Carl H. Lindner College of BusinessCarl H. Lindner College of BusinessUniversity of Cincinnati

Carl H. Lindner College of Business

Pop Icon Justin Bieber Inspires UC B-School

Monday, December 19, 2016 6:25 PM
Larger-than-life model is a symbol of transformation in the Lindner College of Business.

Teen pop star Justin Bieber is at the Carl H. Lindner College of Business—well, sort of.

A larger-than-life cardboard "cut-out" of Bieber surfaced in the college to depict a new approach that defines characteristics faculty aspire to cultivate in undergraduate students before they graduate to the business world.

Under a working acronym, PACE is a pathway embodying attributes of professionalism, academics, character and engagement. These elements are touchpoint opportunities for faculty to instill in students as tools they need to be successful not only in college but beyond.

“PACE mechanically lays down the steps to equip students with what they need to enter the real world,” says Ruth Seiple, associate professor-educator of operations management. Seiple is helping to lead the PACE charge, along with 20 faculty and staff, as part of the Undergraduate Program Team committee. Each letter in the PACE acronym has a subcommittee.
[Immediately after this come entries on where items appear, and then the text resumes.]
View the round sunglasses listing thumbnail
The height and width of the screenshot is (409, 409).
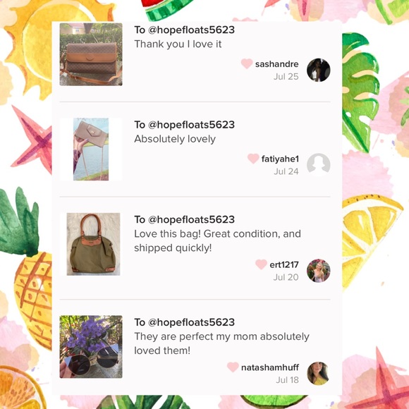click(91, 347)
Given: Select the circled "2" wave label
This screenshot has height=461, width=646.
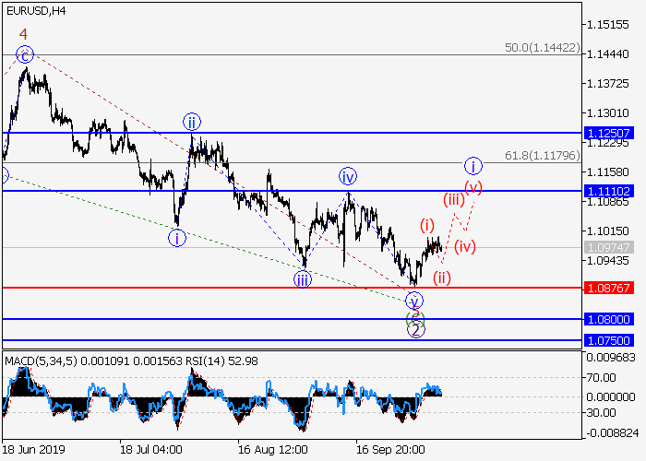Looking at the screenshot, I should pos(416,329).
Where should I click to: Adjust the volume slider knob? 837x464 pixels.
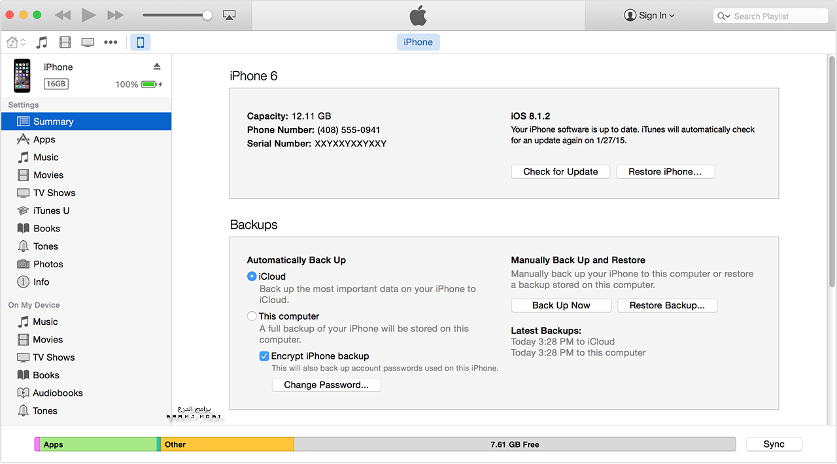click(x=207, y=15)
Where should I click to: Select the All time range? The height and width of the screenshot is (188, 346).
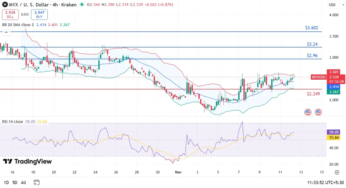(23, 183)
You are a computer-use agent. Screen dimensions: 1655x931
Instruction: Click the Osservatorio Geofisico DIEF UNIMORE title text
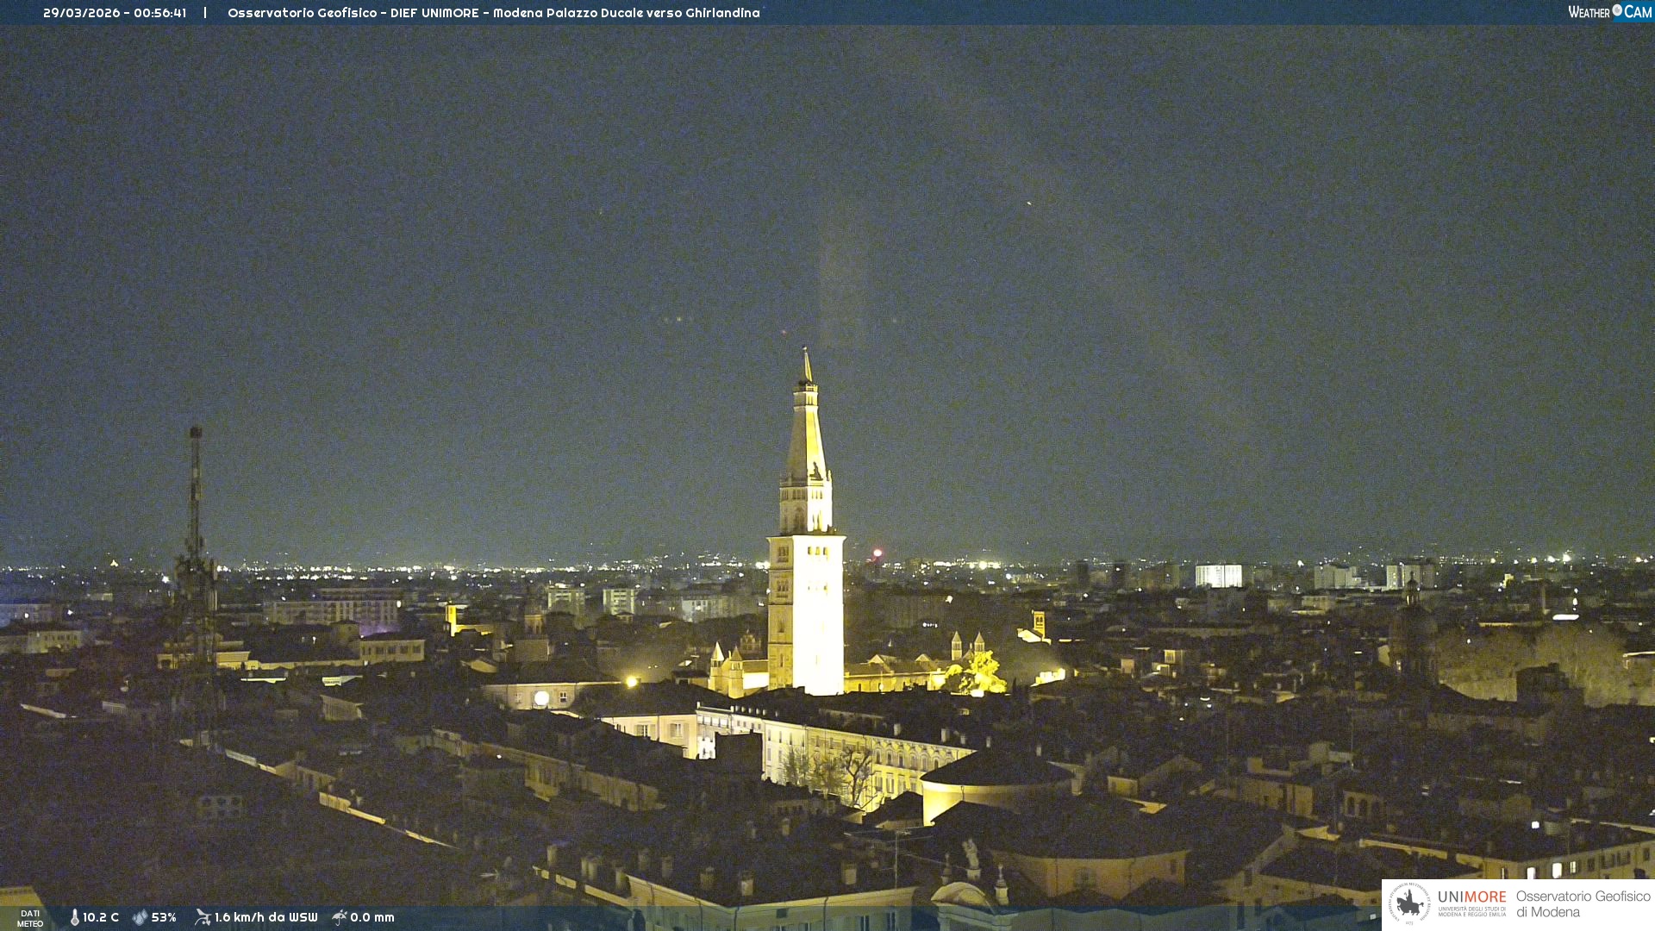[x=493, y=13]
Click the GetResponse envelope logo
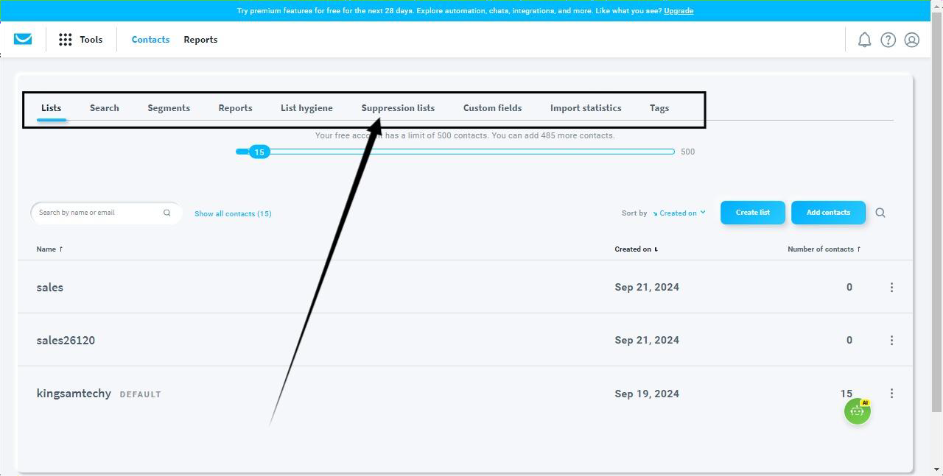The height and width of the screenshot is (476, 943). click(x=23, y=39)
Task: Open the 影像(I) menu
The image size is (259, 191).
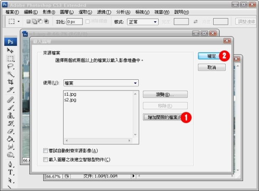Action: coord(49,12)
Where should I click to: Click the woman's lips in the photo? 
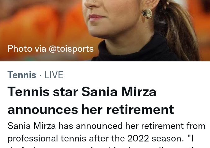point(97,17)
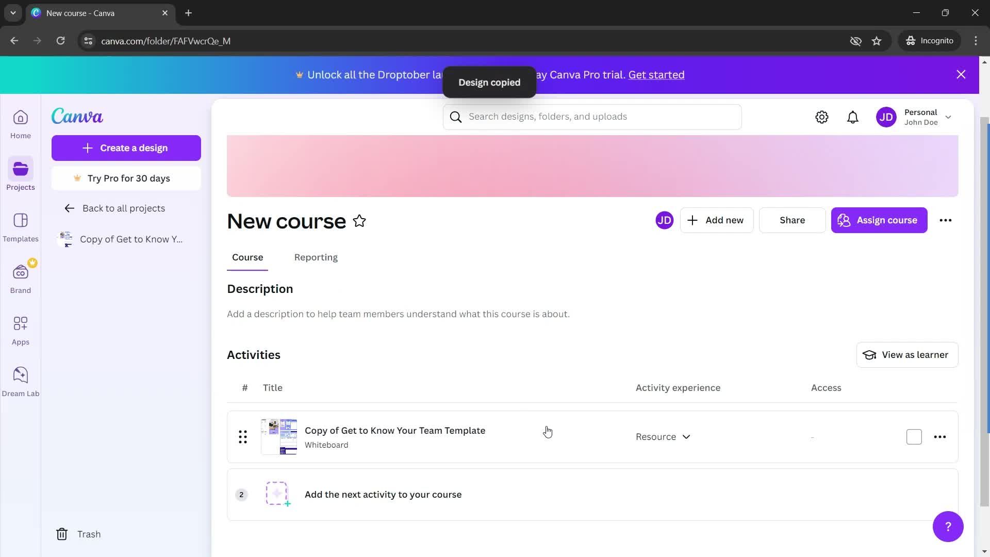Open the Brand panel
This screenshot has width=990, height=557.
(x=21, y=279)
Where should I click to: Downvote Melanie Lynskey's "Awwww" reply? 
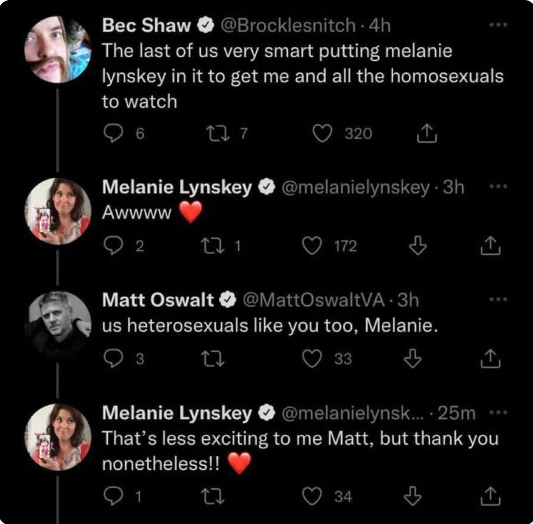[x=416, y=246]
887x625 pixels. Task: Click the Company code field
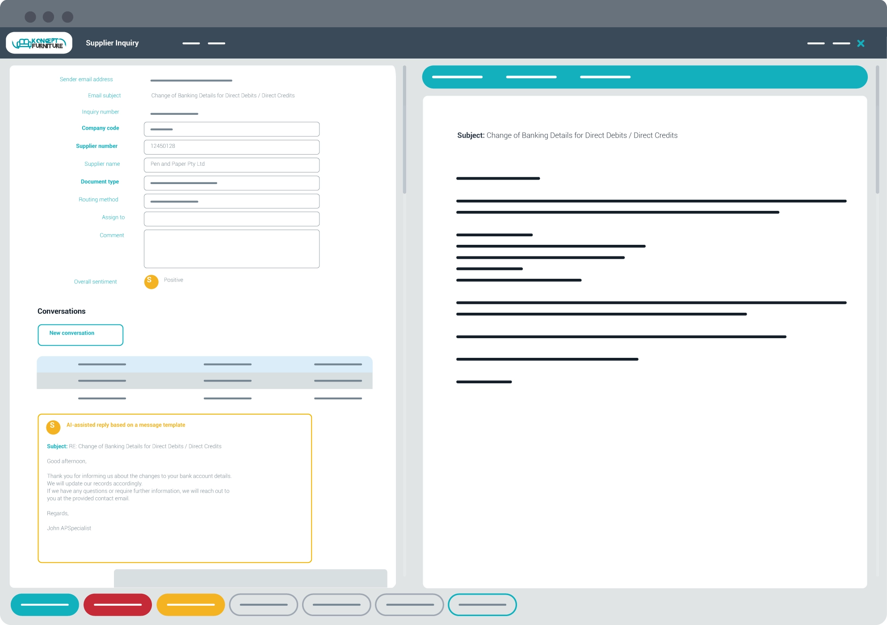point(231,129)
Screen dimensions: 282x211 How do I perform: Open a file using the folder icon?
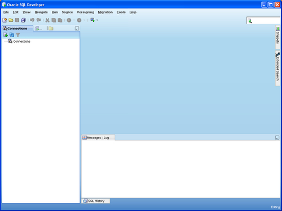[x=11, y=20]
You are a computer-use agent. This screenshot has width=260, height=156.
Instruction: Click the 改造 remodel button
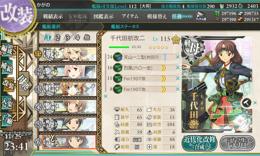[237, 143]
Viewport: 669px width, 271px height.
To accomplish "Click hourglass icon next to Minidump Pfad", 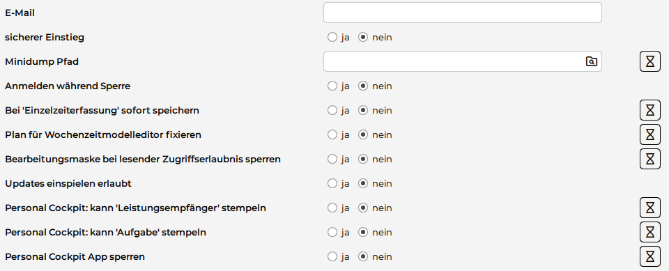I will click(649, 61).
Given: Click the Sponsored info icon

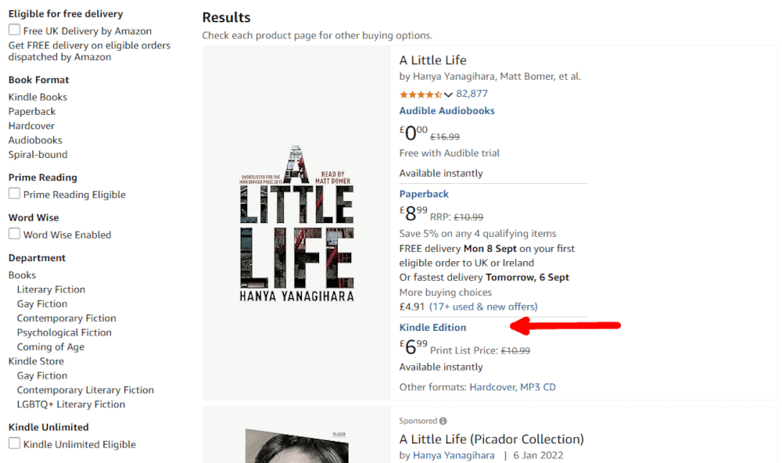Looking at the screenshot, I should point(443,421).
Seiple purchased the cardboard cut-out online as a visual metaphor for one segment of incoming freshmen. After he arrived by mail, she unfolded him, dressed him in a suit jacket and tie and brought him to campus.  

Meanwhile, Bieber has been all the rage at the Lindner College of Business and has been getting to know his surroundings. He’s been spotted on the elevator and muscles his way into meetings and classrooms. He’s posed for pictures and has been known to hide out in various faculty offices, even venturing off campus to a high school recruitment event.

Colleagues in each department added their own flavor—a plastic pocket protector with calculator from accounting, luggage from international programs, a Lindner College of Business T-shirt from the undergraduate office, an iPad from information systems, student-designed shoes from entrepreneurship and other emblems of a business professional such as a cellphone, key chain lanyard and more.

Bieber’s journey is a symbolic transformation of what freshmen will undergo as a result of all experiences and faculty preparation to meet workplace demands, Seiple says.

Aside from Bieber, three additional student profiles have been created to meet varied needs of all UC students. Along with Bieber, the traditional student, there’s Molly Commuter, Greg Returning and Sasha International that also represent the Lindner College of Business diversity.

“Although the end goal may be the same in preparing students to become real-world ready, the timing and activities needed to reach that success may differ among each type of student,” says Jane Sojka, director of UC Sales Center and associate professor-educator of marketing, and PACE committee member.

For all students, the Lindner College of Business offers additional support services to help in this real-world ready transformation. Staff advisors are on hand to help with curriculum requirements, as well as with study abroad, co-op and internship questions. A career services team provides valuable job services such as résumé review, interview coaching and other professional development opportunities to land a dream job.

“The PACE team is trying to have all the elements throughout a student’s years at UC and want to have them embedded into the curriculum,” says Joy Murphy, director of corporate relations in the Lindner College of Business, and member of the “P” for professionalism subcommittee that is at the core of her Career Services team.

Of the four student profiles, no doubt Bieber, a la “the traditional student,” is the most recognizable, but faculty and staff are dedicated to ensuring success for every student at the college. 

“Our wish is to have all business students leave college as seasoned pros,” Seiple says.